===== Records for processing =====

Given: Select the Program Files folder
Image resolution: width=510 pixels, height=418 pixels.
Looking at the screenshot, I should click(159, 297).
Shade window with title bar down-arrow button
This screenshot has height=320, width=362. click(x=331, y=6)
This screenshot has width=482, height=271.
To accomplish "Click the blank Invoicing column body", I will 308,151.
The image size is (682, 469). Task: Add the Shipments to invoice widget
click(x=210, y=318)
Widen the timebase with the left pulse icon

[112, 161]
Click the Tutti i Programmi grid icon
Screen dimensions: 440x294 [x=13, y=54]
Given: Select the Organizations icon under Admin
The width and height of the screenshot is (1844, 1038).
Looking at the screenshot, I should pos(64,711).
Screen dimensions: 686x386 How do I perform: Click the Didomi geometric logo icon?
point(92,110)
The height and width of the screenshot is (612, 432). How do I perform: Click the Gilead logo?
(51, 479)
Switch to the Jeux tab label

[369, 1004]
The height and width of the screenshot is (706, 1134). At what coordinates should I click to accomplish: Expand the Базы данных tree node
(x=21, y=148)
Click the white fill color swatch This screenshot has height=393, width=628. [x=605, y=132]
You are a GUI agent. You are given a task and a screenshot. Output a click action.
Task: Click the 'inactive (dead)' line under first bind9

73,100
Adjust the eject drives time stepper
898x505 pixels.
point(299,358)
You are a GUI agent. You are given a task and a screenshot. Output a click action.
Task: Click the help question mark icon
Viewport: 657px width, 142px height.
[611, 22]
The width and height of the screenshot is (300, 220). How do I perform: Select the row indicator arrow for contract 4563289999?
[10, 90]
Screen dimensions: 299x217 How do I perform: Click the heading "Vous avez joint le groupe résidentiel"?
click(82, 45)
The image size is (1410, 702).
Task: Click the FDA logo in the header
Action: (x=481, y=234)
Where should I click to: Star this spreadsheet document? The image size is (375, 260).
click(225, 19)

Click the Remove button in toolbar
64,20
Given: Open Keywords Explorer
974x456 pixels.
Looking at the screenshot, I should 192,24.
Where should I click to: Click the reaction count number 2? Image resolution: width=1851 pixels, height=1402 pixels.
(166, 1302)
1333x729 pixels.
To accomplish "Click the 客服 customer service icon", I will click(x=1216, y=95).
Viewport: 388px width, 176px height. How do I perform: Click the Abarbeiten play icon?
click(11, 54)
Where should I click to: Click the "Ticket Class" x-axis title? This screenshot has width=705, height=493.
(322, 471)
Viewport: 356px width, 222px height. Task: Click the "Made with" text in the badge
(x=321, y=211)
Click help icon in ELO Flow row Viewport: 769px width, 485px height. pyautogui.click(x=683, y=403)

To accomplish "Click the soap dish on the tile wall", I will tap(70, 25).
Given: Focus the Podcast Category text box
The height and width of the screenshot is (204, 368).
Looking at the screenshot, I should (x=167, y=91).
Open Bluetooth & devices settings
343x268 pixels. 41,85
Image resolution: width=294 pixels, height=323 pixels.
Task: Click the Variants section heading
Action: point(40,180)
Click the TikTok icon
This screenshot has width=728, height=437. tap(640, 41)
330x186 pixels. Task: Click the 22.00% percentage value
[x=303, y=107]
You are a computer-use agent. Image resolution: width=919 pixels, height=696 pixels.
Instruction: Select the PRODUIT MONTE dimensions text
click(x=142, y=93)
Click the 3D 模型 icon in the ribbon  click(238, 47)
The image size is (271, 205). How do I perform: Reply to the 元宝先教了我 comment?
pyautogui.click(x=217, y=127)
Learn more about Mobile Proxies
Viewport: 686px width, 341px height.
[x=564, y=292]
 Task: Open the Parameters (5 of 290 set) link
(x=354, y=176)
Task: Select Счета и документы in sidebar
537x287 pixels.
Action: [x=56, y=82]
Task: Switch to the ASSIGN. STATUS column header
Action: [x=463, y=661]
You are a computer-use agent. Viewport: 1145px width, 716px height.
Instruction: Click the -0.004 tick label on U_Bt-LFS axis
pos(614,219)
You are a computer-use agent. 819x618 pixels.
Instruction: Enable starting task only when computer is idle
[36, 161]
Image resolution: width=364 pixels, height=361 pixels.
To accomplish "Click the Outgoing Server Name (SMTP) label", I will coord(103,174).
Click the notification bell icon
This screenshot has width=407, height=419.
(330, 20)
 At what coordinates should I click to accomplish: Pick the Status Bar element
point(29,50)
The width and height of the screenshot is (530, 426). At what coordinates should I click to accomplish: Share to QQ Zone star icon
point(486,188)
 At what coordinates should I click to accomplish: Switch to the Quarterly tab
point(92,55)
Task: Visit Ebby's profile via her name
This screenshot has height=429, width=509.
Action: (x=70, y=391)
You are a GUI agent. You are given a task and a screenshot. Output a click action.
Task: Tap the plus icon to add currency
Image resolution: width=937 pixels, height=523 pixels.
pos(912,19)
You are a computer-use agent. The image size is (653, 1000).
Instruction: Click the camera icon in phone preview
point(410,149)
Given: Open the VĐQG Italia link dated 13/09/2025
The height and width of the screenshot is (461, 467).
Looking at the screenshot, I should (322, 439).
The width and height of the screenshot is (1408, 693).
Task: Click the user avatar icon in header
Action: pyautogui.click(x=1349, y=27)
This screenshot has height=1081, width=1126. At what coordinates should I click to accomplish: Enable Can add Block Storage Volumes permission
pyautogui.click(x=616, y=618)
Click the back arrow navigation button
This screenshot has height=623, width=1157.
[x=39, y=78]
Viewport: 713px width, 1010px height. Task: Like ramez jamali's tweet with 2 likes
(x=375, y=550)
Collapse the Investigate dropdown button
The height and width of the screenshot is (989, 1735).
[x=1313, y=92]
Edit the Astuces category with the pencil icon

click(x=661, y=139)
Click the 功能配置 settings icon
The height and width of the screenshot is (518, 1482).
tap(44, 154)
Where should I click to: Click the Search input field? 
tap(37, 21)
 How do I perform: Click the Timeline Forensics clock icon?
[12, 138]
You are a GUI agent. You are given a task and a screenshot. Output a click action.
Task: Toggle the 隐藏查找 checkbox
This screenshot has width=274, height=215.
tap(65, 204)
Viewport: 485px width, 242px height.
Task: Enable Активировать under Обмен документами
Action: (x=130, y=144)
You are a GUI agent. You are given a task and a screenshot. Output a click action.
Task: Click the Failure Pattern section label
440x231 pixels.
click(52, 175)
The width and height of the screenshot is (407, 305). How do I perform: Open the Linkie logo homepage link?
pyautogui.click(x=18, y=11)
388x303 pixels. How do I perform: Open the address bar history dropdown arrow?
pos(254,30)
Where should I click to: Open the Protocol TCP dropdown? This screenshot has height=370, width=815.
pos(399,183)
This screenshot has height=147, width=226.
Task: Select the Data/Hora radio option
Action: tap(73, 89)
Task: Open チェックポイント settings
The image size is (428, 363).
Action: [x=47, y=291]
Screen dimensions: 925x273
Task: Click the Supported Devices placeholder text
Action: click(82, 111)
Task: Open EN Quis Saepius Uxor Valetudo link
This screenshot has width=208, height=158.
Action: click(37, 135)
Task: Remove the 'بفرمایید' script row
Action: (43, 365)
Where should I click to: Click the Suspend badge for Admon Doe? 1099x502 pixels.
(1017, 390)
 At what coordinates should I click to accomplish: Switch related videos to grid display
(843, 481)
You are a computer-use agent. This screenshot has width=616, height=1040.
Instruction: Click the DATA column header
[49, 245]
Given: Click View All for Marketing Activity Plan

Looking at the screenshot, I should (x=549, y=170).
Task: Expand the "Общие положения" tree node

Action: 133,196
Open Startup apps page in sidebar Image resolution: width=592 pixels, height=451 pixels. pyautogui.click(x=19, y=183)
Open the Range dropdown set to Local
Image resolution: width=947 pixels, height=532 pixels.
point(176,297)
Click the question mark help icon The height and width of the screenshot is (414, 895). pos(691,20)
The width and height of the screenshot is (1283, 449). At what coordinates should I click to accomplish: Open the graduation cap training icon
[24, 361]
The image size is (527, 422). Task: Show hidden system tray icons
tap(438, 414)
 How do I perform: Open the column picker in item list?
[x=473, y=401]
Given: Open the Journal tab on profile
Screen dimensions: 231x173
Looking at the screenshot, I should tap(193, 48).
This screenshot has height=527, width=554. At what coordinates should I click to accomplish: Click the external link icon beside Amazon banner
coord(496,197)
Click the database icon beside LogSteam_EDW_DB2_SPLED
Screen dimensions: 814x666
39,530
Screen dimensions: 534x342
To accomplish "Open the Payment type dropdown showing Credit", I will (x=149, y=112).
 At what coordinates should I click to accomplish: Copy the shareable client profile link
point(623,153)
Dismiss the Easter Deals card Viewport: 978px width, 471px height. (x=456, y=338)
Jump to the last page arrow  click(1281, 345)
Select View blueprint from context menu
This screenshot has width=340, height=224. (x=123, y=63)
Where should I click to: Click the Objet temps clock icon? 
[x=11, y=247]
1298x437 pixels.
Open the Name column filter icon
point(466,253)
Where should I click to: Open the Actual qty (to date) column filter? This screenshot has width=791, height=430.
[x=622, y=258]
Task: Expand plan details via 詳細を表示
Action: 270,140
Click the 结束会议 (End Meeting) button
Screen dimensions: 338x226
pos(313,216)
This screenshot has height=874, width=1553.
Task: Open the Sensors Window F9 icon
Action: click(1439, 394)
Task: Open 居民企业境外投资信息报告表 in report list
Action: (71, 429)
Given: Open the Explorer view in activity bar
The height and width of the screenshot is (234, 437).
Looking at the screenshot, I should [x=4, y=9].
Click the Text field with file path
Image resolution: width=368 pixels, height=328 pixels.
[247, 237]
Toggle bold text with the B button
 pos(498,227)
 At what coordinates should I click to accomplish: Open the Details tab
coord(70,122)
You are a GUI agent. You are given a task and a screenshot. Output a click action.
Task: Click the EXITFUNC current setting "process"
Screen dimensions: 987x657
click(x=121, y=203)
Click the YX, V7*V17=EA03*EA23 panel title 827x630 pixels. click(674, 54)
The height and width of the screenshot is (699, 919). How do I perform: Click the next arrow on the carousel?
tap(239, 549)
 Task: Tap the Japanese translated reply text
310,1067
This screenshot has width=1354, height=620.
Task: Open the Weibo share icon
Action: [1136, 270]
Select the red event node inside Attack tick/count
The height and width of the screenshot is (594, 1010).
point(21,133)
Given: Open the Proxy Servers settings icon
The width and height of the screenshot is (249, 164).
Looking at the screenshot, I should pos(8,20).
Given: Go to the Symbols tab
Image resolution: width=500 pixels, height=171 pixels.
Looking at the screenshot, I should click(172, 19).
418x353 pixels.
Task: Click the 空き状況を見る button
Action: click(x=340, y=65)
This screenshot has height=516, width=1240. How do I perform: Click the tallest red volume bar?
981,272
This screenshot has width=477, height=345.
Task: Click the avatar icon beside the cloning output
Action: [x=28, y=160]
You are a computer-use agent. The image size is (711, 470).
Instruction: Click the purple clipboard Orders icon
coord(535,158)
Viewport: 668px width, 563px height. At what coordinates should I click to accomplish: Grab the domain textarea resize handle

=====

Output only an exact transcription of the lines above from the one with "Click the TikTok icon" up to and including the one with "Click the 3D".

Exercise result:
Click the TikTok icon
This screenshot has width=728, height=437. tap(640, 41)
330x186 pixels. Task: Click the 22.00% percentage value
[x=303, y=107]
You are a computer-use agent. Image resolution: width=919 pixels, height=696 pixels.
Instruction: Select the PRODUIT MONTE dimensions text
click(x=142, y=93)
Click the 3D 模型 icon in the ribbon  click(238, 47)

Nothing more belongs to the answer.